### Problem requirements
Find the line that contains "Where should I" in the entries below. Restate it and every line after it, word for word, with no pictures.

[Records excerpted from a collection]

◇ ◇ ◇

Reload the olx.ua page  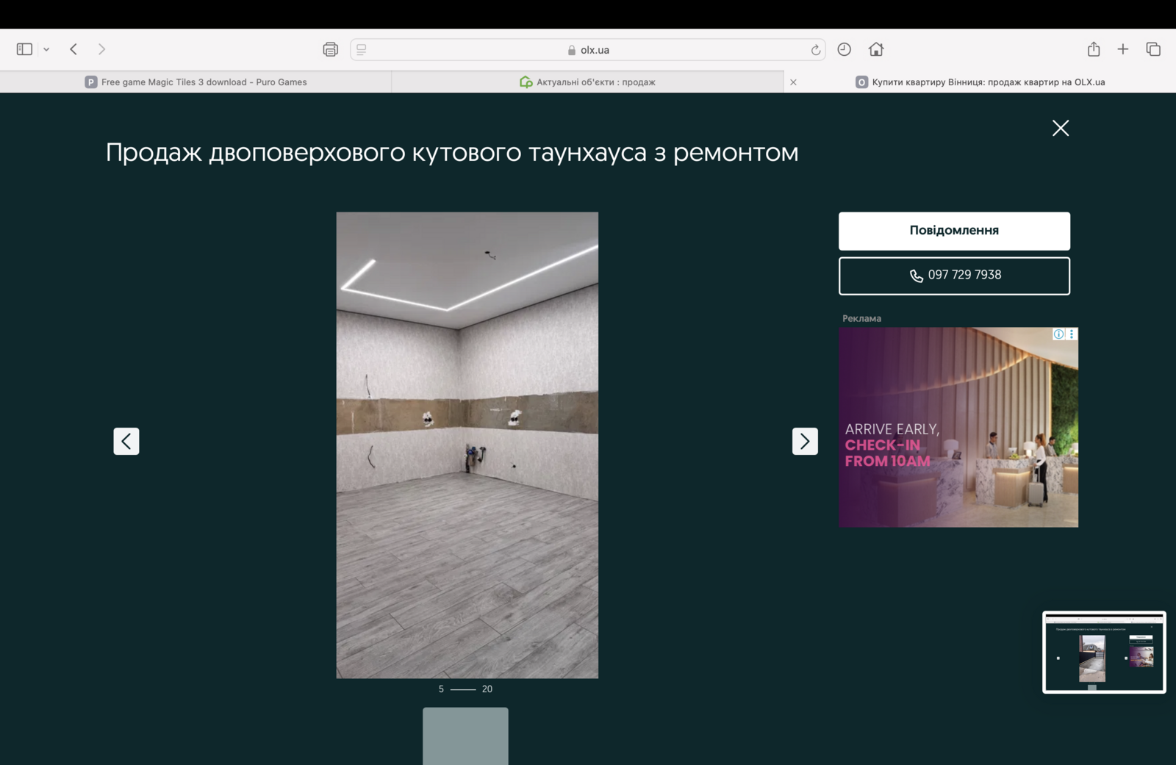coord(815,50)
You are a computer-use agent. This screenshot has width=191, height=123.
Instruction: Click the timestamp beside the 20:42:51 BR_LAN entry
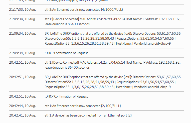click(x=22, y=77)
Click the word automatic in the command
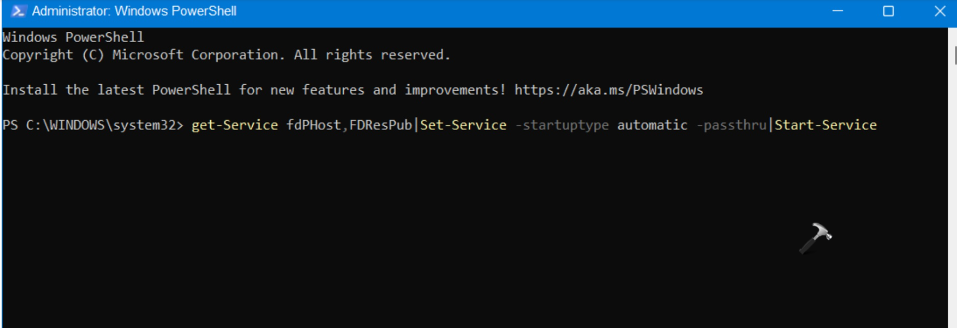The image size is (957, 328). pyautogui.click(x=652, y=125)
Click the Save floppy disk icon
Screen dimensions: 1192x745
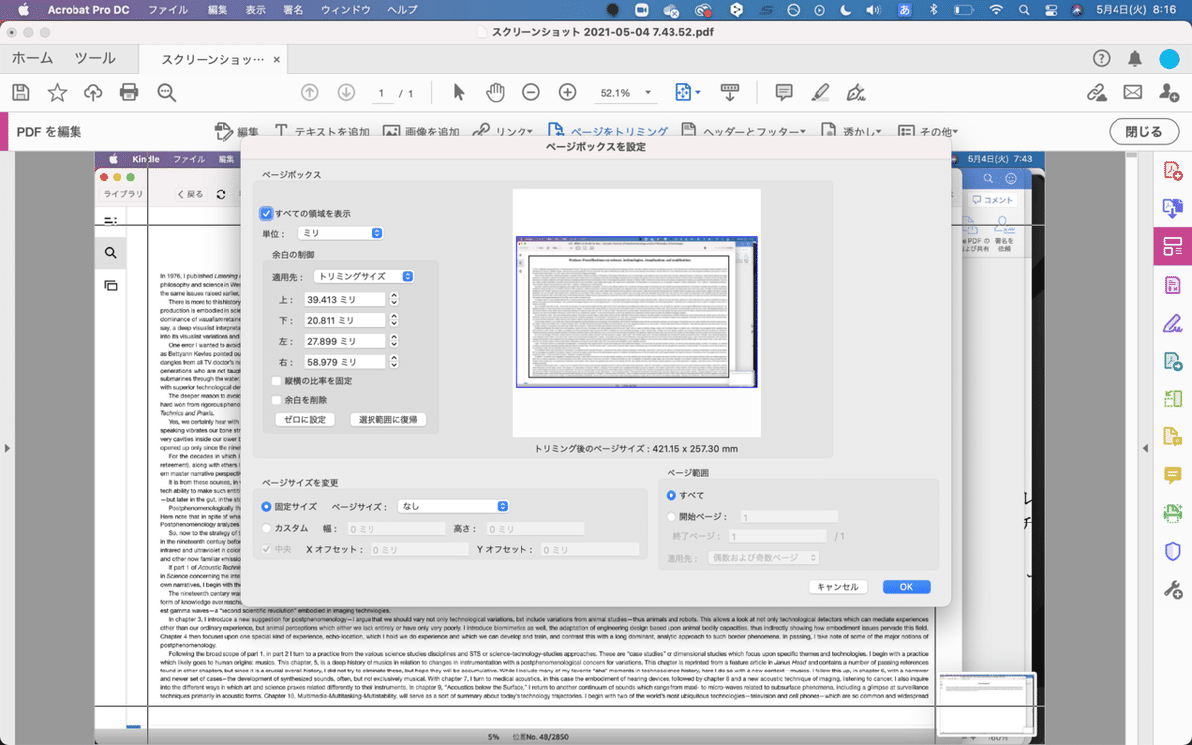[21, 93]
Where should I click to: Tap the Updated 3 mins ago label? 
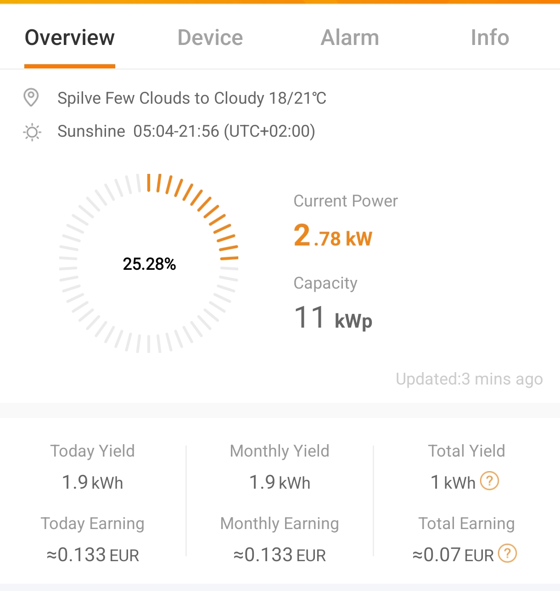coord(469,379)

◇ ◇ ◇

### Result of this task
Where should I click to: Tap the Updated 3 mins ago label? 
coord(469,379)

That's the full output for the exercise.